Throughout much of the second half of the year, many participants believed low prices and the continued rollovers in equities & crypto were signs of more DANGER than OPPORTUNITY and remained hesitant to “buy the dip” because “Don’t Fight the Fed.”
But just as both bulls and bears became complacent, a relentless rally occurred “against all odds.”
Equities bottomed with the October 13th “failed breakdown” after hotter-than-expected inflation. (Bottom on bad news? Check.) This equity bottom occurred nearly simultaneously with the reversal in both global yields and the dollar, as the two macro-overhangs began to alleviate their pressure on risk assets.
And while digital assets participated at the beginning of that rally, they were quickly “slapped in the face” by the FTX news that began on November 2nd.
After a sharp decline and a ~$15,700 bottom by bitcoin on November 9th, price action then consolidated. With this black eye, many called for a deeper crypto winter and even forecasted prices below $12,000.
But I remained positive. After all, bitcoin continued to trade below its realized price (the average price of all on-chain holders, an “on-chain cost basis”), and despite multiple idiosyncratic risk events (i.e. Luna/3AC/Voyager/Blackfi/Celsius in May/July, FTX in November) held up quite well in the face of macro uncertainty.
And just as the FTX events unfolded, so did a key macro inflection point:


And so, the tradeoff then became the macro improvements (2 steps forward) versus the negatives of FTX (believed to be 10 steps back).

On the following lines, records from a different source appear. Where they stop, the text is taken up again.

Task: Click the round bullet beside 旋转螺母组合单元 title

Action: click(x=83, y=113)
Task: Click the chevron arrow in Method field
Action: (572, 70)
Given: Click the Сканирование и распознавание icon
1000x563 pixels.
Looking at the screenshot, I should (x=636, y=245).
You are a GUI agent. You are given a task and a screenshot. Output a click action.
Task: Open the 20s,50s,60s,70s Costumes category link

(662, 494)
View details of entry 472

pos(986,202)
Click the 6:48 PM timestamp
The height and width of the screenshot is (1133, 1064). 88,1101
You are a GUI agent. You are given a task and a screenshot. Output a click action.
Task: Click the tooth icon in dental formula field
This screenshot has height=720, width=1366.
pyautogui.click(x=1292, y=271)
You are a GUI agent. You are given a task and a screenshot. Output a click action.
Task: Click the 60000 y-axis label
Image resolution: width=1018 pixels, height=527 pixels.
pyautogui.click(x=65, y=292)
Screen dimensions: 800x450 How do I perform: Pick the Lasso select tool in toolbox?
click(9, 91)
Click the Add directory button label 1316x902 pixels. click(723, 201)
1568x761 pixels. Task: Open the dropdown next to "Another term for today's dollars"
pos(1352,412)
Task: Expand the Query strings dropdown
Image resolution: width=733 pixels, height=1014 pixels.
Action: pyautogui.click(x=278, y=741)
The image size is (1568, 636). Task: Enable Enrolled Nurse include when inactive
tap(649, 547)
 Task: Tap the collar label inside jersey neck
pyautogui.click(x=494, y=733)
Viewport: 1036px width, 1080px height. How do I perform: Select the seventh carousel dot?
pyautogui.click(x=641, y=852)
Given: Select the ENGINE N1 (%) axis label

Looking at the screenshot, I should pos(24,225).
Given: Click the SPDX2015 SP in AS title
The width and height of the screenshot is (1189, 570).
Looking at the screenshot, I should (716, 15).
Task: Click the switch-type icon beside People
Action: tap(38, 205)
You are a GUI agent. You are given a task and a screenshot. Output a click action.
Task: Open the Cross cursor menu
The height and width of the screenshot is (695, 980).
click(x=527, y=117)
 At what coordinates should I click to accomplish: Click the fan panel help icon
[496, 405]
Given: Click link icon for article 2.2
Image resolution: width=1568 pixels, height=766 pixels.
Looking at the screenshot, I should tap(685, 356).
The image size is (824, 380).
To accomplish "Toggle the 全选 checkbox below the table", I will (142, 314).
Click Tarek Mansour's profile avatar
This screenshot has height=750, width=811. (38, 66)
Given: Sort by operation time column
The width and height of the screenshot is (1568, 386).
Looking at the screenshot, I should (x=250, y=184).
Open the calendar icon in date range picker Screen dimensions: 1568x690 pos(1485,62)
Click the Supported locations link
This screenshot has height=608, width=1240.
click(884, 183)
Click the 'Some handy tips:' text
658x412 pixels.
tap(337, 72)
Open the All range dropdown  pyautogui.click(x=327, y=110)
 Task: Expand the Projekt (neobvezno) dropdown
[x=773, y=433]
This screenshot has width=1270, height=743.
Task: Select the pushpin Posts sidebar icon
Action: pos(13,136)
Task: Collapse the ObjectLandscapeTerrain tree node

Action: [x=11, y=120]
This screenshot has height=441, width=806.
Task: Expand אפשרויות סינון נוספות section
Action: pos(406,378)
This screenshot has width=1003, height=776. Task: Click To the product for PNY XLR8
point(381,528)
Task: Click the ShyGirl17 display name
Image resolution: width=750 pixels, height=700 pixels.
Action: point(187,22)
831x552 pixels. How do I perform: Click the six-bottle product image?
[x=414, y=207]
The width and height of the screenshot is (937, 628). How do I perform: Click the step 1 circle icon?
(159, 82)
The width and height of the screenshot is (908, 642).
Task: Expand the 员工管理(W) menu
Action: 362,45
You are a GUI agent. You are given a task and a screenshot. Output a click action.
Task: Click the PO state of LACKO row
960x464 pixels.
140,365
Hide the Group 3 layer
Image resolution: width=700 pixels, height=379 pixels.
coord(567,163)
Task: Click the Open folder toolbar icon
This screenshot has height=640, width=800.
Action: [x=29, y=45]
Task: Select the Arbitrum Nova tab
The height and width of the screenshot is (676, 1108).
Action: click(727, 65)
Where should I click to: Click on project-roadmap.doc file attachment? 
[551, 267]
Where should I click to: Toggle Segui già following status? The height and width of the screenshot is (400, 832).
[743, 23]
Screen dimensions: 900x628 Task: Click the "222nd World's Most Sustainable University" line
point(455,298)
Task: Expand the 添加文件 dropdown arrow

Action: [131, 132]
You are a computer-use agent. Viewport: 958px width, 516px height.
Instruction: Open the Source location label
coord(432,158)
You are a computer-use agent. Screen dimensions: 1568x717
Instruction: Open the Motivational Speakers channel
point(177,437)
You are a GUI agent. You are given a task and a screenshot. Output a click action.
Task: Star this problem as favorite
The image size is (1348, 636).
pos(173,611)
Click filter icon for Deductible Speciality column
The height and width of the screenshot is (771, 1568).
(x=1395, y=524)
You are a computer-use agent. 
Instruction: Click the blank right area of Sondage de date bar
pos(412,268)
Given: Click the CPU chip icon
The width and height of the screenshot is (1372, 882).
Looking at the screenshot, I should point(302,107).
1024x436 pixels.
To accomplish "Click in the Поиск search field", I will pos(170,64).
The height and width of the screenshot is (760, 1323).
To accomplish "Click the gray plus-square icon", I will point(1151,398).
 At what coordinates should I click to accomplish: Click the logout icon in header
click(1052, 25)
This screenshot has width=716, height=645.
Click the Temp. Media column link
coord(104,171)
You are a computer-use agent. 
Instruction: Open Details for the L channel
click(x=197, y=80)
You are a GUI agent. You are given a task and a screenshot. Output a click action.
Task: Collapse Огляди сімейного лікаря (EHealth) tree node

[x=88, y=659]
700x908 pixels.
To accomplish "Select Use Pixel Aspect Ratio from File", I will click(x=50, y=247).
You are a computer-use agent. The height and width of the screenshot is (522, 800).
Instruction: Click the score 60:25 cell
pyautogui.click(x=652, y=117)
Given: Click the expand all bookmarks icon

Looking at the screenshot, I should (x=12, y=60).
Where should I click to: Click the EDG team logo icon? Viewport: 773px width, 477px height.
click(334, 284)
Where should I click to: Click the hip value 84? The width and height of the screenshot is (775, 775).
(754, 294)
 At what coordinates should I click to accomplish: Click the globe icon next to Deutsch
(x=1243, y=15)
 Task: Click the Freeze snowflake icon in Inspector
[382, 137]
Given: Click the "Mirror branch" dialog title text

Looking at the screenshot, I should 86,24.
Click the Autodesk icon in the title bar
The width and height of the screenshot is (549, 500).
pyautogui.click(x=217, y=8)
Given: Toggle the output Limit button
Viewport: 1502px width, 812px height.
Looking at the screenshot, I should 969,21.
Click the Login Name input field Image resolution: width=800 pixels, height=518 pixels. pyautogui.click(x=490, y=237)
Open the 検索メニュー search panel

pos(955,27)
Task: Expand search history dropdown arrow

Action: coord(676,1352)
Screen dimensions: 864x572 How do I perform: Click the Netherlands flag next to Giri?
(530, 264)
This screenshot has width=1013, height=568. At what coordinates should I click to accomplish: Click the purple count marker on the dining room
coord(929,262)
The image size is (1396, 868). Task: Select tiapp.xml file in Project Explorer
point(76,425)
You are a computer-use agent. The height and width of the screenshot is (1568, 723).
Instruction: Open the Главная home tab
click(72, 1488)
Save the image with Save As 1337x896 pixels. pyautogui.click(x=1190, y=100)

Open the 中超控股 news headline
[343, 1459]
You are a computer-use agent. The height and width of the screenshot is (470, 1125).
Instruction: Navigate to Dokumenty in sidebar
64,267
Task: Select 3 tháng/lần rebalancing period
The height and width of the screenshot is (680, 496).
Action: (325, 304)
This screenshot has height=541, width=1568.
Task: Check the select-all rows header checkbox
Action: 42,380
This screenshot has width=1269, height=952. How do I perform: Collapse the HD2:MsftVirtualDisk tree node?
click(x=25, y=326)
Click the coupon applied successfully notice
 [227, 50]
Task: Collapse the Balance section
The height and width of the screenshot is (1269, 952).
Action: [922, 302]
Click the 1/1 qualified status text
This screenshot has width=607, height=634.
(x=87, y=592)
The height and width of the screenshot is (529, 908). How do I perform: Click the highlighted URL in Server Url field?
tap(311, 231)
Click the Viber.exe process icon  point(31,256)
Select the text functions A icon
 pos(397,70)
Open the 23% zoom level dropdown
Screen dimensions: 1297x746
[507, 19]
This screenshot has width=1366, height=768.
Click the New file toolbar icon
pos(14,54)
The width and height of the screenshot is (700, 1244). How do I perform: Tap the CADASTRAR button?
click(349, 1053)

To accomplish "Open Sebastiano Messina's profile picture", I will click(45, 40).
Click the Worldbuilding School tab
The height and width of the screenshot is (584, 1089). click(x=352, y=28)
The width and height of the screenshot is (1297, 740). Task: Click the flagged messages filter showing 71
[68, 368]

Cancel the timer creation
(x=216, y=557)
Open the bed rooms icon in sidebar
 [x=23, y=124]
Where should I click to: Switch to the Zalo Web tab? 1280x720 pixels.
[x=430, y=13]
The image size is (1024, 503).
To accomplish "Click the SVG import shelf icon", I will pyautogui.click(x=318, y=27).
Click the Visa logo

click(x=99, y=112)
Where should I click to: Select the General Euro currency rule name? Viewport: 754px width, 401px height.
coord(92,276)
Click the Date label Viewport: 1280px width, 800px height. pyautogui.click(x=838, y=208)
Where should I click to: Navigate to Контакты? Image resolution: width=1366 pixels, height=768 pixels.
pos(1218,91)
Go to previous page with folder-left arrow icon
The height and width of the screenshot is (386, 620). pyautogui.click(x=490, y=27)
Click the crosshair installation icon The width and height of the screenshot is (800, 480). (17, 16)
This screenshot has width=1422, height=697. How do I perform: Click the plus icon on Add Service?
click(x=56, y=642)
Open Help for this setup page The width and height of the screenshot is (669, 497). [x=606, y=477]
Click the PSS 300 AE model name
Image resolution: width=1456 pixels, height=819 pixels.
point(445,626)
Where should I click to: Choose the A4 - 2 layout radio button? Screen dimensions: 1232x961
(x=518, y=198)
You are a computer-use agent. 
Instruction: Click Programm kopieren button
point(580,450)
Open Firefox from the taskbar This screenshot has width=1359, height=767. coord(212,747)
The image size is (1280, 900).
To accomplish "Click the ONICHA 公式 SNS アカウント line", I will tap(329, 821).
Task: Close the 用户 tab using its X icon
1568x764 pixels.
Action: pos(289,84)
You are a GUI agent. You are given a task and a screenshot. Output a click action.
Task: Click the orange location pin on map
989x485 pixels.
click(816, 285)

Market participants soon found out that macro is much bigger than FTX.
With improving conditions and an equity rally, digital assets were eventually going to follow, it was only a matter of time:

And quickly, five months of losses were erased in just two weeks. Bitcoin rallied from ~$17,000 to $22,800 in a short fashion, bringing prices back to those seen in mid-August. The regaining of the June low (~$17,600) confirmed that the FTX event was one big “false breakdown”.
Since then, prices have consolidated.
Okay, so enough with the past, let’s talk about the future.
So, where do we go from here?
Well, at the time of writing, bitcoin is trading around $23,200, after posting a 40% gain in January.
The key focus of global markets for now (of course, alongside the usual inflation, the Fed, and a soft/hard landing) is the most recent non-farm payrolls report that came in well above expectations.
The concern of some is that this one data point, despite the continued disinflation illustrated through CPI, PCE, PPI, and many surveys, will lead Jerome Powell towards a renewed hawkish tilt, contrary to recent dovish indications.
Fed Fund Futures have ticked higher, with the key May contract (the meeting after March) now back to 5.0% (which gives some probability of a 5.25% peak). More importantly, December 2023 and December 2024 implied policy rates have ticked up as well, indicating that the “cuts” originally priced in for later this year and next are now slightly less likely than before the NFP report.
So, while bond markets have responded for the time being, crypto markets have remained resilient.
More importantly, is that longer-term trend signals such as the price crossing the 200-day moving average flipped bullish on January 12th (see below).
Perhaps this is the beginning of a new bull market.
STRATEGY: Improving macro conditions coupled with bitcoin’s rally above the key 200-day moving average indicates a high likelihood of a positive "trend-change" - while gains are somewhat extended, bigger pullbacks should be bought with an eye on the 200-day moving average for support.
For illustration, I color code the chart for when bitcoin’s price is above the 200-day moving average (green) and below (red). This simple indicator is a clear and simple “signal” for those looking to identify the longer-term trend.
We can identify 17 occurrences when bitcoin’s price flipped above or below the 200D moving average, illustrating a robust signal for long-term trend following.
Perhaps this is the beginning of a new bull market.